Hillary Clinton has made it clear that she will continue the initiatives that President Barack Obama implemented and work to enhance affordable health care. She credits the president with saving America from another national economic disaster, having inherited the worst financial crisis in American history since the Great Depression. And he’s done so much more than he is given credit for, she said, and she plans to continue support of those efforts.

When asked about the Black, Latino, and LGBTQ communities, Hillary Clinton said she has plans to address the issues that disproportionately affect each of those underserved communities, and you can actually go to her website and read for yourself exactly what her vision is. She provided additional insight, adding that, “we need more good jobs with rising incomes, because we’re just not seeing enough of them. There aren’t enough employment opportunities in Chicago’s underserved communities.”
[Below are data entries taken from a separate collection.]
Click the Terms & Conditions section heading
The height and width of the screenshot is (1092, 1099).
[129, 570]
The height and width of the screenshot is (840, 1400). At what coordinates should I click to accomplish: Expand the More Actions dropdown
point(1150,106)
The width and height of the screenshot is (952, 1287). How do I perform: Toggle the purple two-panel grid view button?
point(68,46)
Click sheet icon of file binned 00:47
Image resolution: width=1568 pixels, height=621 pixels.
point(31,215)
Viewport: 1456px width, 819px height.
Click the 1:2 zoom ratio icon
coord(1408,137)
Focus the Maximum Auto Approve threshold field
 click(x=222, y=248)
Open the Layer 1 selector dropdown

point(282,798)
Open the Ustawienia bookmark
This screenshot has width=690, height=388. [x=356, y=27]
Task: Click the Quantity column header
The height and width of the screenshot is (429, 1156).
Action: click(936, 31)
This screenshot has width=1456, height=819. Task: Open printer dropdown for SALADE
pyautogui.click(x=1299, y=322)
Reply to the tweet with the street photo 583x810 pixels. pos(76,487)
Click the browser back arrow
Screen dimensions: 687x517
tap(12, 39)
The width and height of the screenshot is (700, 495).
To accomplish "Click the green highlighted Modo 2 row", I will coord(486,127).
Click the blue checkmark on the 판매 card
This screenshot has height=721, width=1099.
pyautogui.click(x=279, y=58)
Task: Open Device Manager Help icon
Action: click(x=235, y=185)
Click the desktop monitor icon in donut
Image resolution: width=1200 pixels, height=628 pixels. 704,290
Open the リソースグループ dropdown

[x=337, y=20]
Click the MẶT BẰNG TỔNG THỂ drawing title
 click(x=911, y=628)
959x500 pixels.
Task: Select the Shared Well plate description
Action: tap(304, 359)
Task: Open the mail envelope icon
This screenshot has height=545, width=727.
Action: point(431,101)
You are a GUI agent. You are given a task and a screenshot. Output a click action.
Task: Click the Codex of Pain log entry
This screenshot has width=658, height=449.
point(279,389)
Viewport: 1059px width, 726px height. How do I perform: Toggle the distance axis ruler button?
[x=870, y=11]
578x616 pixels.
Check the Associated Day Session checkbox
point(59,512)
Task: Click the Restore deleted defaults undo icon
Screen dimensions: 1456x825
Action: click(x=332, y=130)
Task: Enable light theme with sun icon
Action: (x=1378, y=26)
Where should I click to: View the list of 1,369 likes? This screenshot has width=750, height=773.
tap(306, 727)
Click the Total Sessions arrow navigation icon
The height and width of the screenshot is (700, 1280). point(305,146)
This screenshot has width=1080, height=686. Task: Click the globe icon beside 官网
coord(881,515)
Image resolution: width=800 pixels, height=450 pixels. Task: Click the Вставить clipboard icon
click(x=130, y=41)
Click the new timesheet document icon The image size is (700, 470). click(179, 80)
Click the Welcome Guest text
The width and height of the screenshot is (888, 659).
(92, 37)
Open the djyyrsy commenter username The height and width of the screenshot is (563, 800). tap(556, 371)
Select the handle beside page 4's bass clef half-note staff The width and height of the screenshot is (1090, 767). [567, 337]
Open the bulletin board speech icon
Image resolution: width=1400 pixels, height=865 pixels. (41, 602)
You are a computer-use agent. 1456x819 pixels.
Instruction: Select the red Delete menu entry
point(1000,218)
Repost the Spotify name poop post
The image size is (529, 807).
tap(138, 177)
It’s clear that Clinton recognizes the disparities that plague the marginalized.

“We need to make sure that there are some big, bold programs like infrastructure, like clean, renewable energy, like advanced manufacturing, that are within the reach of those people who need those jobs and [that should] have the chance to compete for them,” she proposed, noting that over the last 10 to 15 years Americans have seen a lot of the jobs in the country that are not within reach of those who live in the most distressed urban or rural areas.

Former Secretary of State Hillary Clinton addresses the Women’s International Luncheon at the Rainbow PUSH 45th Annual Convention in Chicago. (Worsom Robinson/Chicago Defender)
Former Secretary of State Hillary Clinton addresses the Women’s International Luncheon at the Rainbow PUSH 45th Annual Convention in Chicago. (Worsom Robinson/Chicago Defender)

 Clinton said she wants to make jobs available first. Second, she wants make high quality education more accessible. She was adamant about the need for the United States to do better at preparing our youngest children to go to school and supporting them throughout their academic careers.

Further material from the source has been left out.